▶ [LIST OF TASKS]:
a – Answer these from the Maverick 0.5 release post:
(i) At what time control were the test games played?
(ii) By how much does the author's testing show Maverick 0.5 to be stronger than version 0.2?
(iii) What range of nodes per second does Maverick now reach on the author's 2.8 GHz i7 notebook?
b – Please rewrite the Maverick 0.5 release post from "Maverick only lost" up to and including "may be inflated.", replacing "surprised" with "astonished".
c – Carry on the Maverick 0.5 release post from the point where it stops.

Start of EXTRACTED TEXT

Some people seemed to think it was odd I asked about Maverick’s similarity to other engines. It was just simple curiosity. I know Maverick isn’t a clone. Having gone through the similarity test I now have more confidence in the similarity test.

Thanks again Adam for taking the time to test Maverick!

Maverick 0.5 Released!

You can download a new version of Maverick on the download page.

I’ve made quite a few changes since Maverick 0.5. 

  • Added more basic endgame knowledge
  • Added passed pawn evaluation (I think this added a lot of strength)
  • Beefed up the evaluation routine to include basic terms such as mobility
  • Fixed a nasty hash bug to do with mating positions
  • Added one-reply to check extensions in the first ply of the quiescent search (help with some tactics – little impact on playing strength)
  • Enabled hash cutoffs at PV nodes
  • Nodes per second have dropped considerably due to the slower evaluation (now between 3 million and 5 million on my 2.8 GHz i7 notebook)
  • A bazillion tweaks

How Strong is Maverick 0.5?

This is the first version of Maverick which I regards as reasonably strong.  In my tests it’s at least 200 ELO stronger than version 0.2.  If I had to guess I would say it’s about 2350 ELO on the CCRL rating scale.

Here are some test results:

[table align=”center” width=”800″ colwidth=”350|50|50|50″ colalign=”left|right|right|right”]

Match, Maverick, Opponent, Percentage(%)

Maverick 0.5 – Fruit 1.0,50.5,49.5,50.50%

Maverick 0.5 – Dragon 4.6,62.5,37.5,62.50%

Maverick 0.5 – Phalanx XXIII,57.5,42.5,57.50%

Maverick 0.5 – Tao 5.6,38.0,62.0,38.00%

Maverick 0.5 – TJchess 1.1U-x64,57.0,43.0,57.00%

Maverick 0.5 – Maverick 0.2 x64,75.5,24.5,75.50%

[/table]

All the games were played at 1 min per game on a 2.8 GHz Haswell i7 notebook.

Maverick only lost to Tao 5.6, a relatively old (2004) engine, but one I really like. Tao’s rating is about 2500 ELO so this results is expected.  I was surprised Maverick did so well against Dragon and Phalanx. I suspect their CCRL ratings of over 2350 ELO may be inflated.

End of EXTRACTED TEXT
Start of SUPPLIED INFORMATION

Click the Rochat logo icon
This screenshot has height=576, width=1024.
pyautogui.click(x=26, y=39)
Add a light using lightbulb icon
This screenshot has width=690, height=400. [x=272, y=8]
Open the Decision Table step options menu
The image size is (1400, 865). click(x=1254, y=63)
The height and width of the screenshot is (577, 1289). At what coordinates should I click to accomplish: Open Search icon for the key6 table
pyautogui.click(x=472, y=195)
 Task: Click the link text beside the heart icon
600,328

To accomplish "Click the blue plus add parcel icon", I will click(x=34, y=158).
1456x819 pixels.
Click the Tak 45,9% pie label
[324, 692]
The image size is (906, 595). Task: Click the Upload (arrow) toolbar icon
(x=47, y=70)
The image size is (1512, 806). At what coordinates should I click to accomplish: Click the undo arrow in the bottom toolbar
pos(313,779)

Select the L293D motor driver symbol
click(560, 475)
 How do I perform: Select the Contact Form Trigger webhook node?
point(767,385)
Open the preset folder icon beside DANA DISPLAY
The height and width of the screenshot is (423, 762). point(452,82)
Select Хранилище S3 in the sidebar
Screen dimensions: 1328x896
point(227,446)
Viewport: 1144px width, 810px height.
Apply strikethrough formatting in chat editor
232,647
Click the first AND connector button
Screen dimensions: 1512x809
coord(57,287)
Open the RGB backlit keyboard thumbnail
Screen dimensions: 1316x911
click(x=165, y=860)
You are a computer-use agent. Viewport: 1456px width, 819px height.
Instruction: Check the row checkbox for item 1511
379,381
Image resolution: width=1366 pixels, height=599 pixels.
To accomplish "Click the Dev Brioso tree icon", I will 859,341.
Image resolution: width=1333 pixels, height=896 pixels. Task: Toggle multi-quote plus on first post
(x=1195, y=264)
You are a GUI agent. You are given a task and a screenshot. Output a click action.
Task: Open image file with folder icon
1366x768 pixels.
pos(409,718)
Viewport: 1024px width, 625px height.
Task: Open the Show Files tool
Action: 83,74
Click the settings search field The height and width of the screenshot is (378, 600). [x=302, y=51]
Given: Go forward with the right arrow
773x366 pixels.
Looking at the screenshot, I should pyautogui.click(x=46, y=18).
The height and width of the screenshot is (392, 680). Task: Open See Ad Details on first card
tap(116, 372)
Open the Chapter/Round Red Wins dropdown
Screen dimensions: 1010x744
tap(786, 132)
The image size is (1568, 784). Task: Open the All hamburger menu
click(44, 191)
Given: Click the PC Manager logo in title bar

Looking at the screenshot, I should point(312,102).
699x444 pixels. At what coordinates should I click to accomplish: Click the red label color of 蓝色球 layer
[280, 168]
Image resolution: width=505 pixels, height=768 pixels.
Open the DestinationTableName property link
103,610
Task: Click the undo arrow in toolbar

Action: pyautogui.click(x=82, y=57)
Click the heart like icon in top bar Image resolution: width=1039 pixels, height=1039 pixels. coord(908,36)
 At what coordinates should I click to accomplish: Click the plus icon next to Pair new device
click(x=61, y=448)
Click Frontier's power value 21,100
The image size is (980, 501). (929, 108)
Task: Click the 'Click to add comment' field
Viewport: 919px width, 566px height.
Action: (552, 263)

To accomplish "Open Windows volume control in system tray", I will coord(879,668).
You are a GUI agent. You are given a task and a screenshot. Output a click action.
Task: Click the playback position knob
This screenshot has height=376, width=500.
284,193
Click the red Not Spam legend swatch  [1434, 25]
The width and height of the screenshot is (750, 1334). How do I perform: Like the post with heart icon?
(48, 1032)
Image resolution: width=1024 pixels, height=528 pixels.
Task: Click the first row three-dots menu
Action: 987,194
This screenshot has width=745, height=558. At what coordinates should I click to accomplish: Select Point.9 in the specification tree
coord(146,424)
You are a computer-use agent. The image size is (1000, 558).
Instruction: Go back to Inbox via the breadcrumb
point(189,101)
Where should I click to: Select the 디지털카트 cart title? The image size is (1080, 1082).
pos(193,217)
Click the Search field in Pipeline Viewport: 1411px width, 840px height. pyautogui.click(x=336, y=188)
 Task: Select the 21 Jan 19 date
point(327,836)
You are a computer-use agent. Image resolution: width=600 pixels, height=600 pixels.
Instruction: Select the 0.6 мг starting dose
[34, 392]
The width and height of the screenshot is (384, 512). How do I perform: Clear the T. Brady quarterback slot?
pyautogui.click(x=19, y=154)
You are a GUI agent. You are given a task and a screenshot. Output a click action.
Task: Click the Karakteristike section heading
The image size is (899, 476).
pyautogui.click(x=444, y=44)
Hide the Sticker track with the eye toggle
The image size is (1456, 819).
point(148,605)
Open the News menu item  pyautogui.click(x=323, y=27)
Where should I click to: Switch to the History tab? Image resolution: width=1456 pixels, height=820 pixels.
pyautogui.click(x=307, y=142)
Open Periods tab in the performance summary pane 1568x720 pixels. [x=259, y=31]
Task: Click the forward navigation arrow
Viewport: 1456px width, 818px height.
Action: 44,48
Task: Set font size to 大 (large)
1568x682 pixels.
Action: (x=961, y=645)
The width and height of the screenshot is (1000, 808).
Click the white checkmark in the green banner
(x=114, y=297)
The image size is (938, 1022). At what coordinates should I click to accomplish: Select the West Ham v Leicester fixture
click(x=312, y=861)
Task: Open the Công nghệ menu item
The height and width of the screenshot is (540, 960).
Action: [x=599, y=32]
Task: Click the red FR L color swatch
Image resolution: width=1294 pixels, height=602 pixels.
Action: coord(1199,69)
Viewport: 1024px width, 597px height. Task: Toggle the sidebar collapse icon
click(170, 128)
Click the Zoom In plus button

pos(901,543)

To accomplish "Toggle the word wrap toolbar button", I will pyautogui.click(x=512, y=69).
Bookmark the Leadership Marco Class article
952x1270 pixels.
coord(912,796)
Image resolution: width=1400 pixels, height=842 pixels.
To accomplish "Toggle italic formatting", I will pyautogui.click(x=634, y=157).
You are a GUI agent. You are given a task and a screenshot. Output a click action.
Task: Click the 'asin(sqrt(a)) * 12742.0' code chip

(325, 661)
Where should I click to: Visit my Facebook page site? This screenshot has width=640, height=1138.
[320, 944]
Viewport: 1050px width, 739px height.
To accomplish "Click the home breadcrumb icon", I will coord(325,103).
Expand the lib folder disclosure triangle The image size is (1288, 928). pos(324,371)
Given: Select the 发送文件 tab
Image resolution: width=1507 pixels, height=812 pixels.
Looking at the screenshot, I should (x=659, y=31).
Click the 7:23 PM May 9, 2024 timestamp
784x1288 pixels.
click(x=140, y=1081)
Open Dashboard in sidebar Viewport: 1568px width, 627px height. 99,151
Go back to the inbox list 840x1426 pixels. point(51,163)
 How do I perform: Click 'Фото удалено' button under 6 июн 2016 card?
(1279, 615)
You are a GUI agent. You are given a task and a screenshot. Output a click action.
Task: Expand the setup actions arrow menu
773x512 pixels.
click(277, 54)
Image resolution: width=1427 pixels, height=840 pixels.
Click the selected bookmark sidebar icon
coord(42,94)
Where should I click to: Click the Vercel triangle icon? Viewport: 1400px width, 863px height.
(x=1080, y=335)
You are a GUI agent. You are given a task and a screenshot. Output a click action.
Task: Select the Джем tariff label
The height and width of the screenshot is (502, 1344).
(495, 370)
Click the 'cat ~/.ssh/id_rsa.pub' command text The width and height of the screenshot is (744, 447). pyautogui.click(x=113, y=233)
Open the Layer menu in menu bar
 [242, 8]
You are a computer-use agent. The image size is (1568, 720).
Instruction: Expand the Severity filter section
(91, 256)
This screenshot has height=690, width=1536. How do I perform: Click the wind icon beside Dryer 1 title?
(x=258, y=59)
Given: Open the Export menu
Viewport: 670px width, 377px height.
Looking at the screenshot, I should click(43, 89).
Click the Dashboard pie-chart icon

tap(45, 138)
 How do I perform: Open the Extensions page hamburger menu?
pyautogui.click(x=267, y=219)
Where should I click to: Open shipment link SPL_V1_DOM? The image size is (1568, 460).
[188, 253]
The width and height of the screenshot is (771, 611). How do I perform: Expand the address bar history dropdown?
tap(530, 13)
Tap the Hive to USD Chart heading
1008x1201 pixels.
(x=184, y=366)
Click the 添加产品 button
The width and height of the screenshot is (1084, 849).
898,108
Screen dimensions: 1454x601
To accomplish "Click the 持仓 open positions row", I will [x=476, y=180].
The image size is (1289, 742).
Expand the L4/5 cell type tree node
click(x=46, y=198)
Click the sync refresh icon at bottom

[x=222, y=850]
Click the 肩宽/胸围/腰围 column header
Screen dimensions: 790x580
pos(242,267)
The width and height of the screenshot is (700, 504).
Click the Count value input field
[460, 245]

End of SUPPLIED INFORMATION

▶ [ANSWERS TO EACH TASK]:
a –
(i) 1 min per game.
(ii) At least 200 ELO.
(iii) Between 3 million and 5 million.

b –
Maverick only lost to Tao 5.6, a relatively old (2004) engine, but one I really like. Tao’s rating is about 2500 ELO so this results is expected.  I was astonished Maverick did so well against Dragon and Phalanx. I suspect their CCRL ratings of over 2350 ELO may be inflated.

c –
Mate in 21:

I’ve used this simple position for many years to test hash tables. I first came across it in an advert for the Fidelity Mach III back in (circa.) 1988.  If a hash table is working as it should then an engine will have no problem finding c7, followed by an opposition king maneuver and the queening of the white pawn on b8.

Mate in 21

FEN: 2k5/8/1pP1K3/1P6/8/8/8/8 w – – 0 1

The previous version of Maverick could find c7 but when I added the hash cutoffs at PV nodes Maverick was able to find the mate in 21 in less than 10 seconds – I was pleased.

Next Developments:

I’m planning to release the next version when it can comfortably beat Tao 5.6, YACE and maybe Hermann 2.8. These engines are above 2500 ELO so it should take me a while.  My aim was to have a Maverick playing at 2500 ELO by Christmas – I think that’s still possible.  In the current version there is no king safety or selectivity apart from null move; so I think another 150 ELO by Christmas is possible.

Please met me know if you have any test results for Maverick or if you find a bug!

Yet Another Chess Programming Approach to Bug Hunting

You all know I’m a maniac when it come to hunting down bugs. I’ve posted about it (Bugs-Bugs-Bugs). I suspect many engines don’t get past the 2200 ELO point simply because they are buggy.

Thomas Peztzke made a post on CCC which I found interesting,

I hit the same issue several times, different node counts between Debug and Release, between x32 and x64 and Intel vs MSVC.

Was painful to hunt it down but at the end there was always a bug

Comparing node counts using different compilers is an interesting idea, and one I haven’t previously tried. Since I’ve spent many hours perfecting my perft node counts I was quite sure Maverick would sail through this test.

I was wrong!!

I set up the test and used one of the complex perft positions as an example. I then created debug and release versions of Maverick. To my horror when performing a fixed ply search there were different node counts for the two versions.

How could this be? I know the perft nodes counts are all ok; so my move-generation must be ok – right? Doubt starts to creep into my thinking.

Here’s how I tackled the problem.

First I found the minimum depth which triggered a difference in node counts. In my case this was the 10th ply of an late middlegame position.

Then I created a small function which writes a position’s vital statistics (FEN, hash key and move to be played) to a text file. I added a call to this function during the “make_move” routine, just before I make every single move. Effectively I’m writing the whole search tree to a text file.

I was then able to run the two versions which create the two text files containing the search tree. I renamed them debug-tree.txt and release-tree.text. Both files were about 35 mb in size.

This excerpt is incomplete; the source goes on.